Both international and Chinese stakeholders have raised environmental requirements for the aviation industry. The European Union launched the Clean Sky research program to reduce energy consumption and noise pollution and to reduce aviation's environmental impact. Because thermoplastic composites do not undergo chemical curing during forming, they offer recyclability advantages and can be more environmentally friendly while improving performance. Thermoplastic prepregs can be stored indefinitely at room temperature and offer high forming efficiency that can reduce manufacturing costs. These advantages have led to widespread adoption of thermoplastic composites in large civil aircraft and helicopters. For example, Airbus uses TenCate carbon-fiber fabric reinforced PPS thermoplastic composite for certain fuselage band components on the A350. The Airbus H-160 helicopter uses carbon-fiber reinforced PEEK thermoplastic composite to replace a titanium alloy main rotor hub center part, reducing cost and weight while improving damage tolerance and maintainability, indicating successful application of thermoplastic composites in helicopter primary load-bearing structures.

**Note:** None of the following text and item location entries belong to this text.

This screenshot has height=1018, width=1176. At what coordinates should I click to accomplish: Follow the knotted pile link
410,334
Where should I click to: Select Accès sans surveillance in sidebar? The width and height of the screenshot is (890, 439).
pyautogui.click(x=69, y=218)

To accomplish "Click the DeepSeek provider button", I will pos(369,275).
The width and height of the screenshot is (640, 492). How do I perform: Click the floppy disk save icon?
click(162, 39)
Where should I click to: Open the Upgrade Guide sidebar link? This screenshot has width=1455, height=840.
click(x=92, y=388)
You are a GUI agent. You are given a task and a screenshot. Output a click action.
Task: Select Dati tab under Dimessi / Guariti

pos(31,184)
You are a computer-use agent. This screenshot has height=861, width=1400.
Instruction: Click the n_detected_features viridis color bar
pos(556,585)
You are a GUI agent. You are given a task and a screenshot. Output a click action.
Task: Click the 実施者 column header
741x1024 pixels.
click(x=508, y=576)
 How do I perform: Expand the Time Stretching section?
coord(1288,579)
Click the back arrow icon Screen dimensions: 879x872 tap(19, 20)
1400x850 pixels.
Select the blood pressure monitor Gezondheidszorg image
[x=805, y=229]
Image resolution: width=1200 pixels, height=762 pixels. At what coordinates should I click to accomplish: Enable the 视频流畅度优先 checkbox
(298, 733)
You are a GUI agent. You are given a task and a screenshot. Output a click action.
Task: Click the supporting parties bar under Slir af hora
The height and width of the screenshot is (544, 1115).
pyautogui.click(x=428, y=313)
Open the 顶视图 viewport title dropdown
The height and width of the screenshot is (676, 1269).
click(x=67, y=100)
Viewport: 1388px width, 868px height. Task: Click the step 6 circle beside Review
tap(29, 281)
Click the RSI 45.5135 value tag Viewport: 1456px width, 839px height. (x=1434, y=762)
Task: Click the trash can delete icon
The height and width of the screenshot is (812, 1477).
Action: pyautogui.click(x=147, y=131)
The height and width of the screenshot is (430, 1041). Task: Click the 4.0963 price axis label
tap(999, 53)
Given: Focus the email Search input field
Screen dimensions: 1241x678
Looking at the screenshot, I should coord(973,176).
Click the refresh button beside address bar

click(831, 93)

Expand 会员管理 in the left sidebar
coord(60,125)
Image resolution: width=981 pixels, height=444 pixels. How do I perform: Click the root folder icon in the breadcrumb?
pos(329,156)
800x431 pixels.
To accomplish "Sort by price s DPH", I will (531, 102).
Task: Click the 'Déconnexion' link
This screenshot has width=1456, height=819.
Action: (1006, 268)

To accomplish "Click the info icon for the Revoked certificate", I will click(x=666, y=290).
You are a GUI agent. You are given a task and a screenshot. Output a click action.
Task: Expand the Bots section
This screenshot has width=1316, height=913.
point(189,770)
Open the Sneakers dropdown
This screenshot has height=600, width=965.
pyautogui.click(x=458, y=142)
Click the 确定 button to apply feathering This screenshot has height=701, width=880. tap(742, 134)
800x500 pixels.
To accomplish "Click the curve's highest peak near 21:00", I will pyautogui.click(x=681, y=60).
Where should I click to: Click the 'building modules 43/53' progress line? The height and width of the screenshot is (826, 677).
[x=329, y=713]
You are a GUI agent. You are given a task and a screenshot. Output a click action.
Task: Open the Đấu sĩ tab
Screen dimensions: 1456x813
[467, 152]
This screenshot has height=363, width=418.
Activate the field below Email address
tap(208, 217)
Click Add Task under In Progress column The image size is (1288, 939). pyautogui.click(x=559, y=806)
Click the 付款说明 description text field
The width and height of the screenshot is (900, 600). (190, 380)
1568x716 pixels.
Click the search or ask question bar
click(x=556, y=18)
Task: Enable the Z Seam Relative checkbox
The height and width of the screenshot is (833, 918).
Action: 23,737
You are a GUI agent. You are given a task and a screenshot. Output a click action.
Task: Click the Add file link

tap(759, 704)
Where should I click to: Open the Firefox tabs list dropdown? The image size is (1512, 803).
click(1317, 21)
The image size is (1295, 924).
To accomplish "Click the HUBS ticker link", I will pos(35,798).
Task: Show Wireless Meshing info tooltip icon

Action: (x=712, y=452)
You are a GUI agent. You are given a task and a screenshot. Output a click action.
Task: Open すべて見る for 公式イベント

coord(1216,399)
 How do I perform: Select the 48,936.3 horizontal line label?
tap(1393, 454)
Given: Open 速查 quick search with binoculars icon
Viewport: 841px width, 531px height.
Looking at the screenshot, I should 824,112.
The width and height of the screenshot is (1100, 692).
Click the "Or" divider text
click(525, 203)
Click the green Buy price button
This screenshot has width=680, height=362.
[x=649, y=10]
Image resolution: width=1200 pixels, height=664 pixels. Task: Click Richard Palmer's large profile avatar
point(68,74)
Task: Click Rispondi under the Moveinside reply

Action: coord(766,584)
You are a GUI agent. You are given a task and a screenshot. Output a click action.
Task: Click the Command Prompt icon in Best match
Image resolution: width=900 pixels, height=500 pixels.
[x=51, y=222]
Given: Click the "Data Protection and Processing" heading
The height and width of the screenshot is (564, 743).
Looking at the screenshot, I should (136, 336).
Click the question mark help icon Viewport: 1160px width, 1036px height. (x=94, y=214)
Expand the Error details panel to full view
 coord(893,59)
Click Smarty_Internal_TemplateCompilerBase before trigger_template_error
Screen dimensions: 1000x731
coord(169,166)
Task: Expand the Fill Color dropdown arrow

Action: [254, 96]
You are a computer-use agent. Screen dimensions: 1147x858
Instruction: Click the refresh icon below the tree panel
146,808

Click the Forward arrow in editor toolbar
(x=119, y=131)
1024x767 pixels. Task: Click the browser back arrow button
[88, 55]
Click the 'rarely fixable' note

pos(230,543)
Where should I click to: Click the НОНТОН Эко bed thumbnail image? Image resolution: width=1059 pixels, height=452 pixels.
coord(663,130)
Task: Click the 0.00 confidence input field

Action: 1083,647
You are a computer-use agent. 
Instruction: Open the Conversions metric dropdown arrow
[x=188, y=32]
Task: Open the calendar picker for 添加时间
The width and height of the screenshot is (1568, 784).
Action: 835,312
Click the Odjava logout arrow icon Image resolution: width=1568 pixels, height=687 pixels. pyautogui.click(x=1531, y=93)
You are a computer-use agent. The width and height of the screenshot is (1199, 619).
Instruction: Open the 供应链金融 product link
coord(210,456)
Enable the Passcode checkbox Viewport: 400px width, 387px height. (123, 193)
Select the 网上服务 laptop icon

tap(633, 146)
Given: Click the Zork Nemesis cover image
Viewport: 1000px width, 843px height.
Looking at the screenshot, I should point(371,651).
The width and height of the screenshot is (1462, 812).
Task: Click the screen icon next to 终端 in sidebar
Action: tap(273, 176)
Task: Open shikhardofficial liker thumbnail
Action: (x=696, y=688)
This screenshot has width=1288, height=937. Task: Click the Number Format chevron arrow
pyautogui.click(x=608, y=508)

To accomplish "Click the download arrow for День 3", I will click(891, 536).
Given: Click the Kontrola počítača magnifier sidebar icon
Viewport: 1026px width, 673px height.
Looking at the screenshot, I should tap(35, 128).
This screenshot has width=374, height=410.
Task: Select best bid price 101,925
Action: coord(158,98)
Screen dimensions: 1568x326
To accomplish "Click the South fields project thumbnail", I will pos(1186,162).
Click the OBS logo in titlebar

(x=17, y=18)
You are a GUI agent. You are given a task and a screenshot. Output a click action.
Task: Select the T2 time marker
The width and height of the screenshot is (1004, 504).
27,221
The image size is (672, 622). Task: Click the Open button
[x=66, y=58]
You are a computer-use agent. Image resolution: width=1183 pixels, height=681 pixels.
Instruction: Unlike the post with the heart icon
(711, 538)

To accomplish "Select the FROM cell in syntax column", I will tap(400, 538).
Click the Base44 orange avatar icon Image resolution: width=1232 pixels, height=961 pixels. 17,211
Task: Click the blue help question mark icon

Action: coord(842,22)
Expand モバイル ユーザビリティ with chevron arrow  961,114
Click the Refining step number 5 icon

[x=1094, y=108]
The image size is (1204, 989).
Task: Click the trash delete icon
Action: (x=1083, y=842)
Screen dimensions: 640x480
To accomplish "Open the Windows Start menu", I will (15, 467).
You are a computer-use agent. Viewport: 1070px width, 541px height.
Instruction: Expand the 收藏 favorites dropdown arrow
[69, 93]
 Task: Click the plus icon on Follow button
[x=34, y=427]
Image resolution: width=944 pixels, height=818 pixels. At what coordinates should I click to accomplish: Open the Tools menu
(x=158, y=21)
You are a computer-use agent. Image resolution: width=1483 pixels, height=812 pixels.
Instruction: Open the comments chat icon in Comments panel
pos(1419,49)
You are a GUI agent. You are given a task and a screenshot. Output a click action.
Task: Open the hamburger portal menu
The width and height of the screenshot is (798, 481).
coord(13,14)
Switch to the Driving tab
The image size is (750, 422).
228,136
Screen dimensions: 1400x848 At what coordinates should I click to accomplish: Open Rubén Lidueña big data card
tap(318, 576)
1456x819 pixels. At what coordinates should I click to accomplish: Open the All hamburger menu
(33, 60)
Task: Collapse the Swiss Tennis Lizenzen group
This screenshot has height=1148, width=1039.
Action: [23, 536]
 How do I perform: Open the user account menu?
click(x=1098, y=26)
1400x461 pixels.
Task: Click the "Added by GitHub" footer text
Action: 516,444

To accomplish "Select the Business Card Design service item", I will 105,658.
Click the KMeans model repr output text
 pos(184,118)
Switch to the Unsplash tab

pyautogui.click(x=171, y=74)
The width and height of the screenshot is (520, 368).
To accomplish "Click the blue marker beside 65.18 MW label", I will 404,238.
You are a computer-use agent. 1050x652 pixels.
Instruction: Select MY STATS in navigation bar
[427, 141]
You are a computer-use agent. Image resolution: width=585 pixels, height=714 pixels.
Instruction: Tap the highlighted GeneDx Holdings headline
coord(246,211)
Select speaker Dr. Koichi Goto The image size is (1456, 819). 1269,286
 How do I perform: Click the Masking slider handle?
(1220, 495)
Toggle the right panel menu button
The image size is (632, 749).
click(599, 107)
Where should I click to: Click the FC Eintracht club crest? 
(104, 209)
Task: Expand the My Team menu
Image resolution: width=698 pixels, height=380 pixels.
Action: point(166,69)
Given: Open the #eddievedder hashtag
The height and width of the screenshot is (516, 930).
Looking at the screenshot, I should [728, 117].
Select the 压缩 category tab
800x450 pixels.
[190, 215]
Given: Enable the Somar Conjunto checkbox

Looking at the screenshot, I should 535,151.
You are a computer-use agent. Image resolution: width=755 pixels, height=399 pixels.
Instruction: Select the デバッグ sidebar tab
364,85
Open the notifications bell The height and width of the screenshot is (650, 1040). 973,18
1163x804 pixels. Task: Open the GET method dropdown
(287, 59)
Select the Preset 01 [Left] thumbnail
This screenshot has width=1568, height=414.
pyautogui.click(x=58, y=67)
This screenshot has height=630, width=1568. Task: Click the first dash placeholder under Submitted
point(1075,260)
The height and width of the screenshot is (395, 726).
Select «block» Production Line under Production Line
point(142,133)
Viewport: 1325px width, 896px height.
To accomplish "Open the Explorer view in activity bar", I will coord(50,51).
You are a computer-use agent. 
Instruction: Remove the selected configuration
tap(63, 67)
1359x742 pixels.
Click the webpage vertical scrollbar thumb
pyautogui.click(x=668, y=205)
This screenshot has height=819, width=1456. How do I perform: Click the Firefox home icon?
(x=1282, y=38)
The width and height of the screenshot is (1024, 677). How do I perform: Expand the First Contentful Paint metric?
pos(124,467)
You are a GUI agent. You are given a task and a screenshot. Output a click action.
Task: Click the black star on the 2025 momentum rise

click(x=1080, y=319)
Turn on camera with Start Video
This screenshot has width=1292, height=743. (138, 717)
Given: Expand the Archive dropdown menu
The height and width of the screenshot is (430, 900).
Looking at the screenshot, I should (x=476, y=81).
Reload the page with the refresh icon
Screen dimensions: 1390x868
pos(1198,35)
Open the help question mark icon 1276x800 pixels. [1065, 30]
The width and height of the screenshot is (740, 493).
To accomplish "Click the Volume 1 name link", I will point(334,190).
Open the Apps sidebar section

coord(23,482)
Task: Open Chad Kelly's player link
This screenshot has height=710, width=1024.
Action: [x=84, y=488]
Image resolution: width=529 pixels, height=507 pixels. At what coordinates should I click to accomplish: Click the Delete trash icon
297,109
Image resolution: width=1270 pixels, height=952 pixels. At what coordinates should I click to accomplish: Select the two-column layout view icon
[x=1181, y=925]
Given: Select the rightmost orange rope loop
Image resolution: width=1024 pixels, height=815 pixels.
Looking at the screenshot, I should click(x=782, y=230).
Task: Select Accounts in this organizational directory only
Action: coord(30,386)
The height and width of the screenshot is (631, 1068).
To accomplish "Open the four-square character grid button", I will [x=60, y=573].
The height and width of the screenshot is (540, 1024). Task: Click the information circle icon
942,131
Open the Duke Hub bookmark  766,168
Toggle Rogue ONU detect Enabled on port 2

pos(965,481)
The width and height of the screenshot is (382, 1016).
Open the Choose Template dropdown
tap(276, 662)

Applications in Aircraft Engines
In aircraft engines, although thermoplastic composites cannot meet the high-temperature requirements of turbine disks and other hot-end components, they have broad application potential for cold-end components and nacelle structures. International manufacturers already use thermoplastic composites extensively in components such as pylons and inlet acoustic liners. Some experts at GKN Aerospace believe thermoplastic composites could be applied to fan cowl structures by borrowing experience from airframe applications.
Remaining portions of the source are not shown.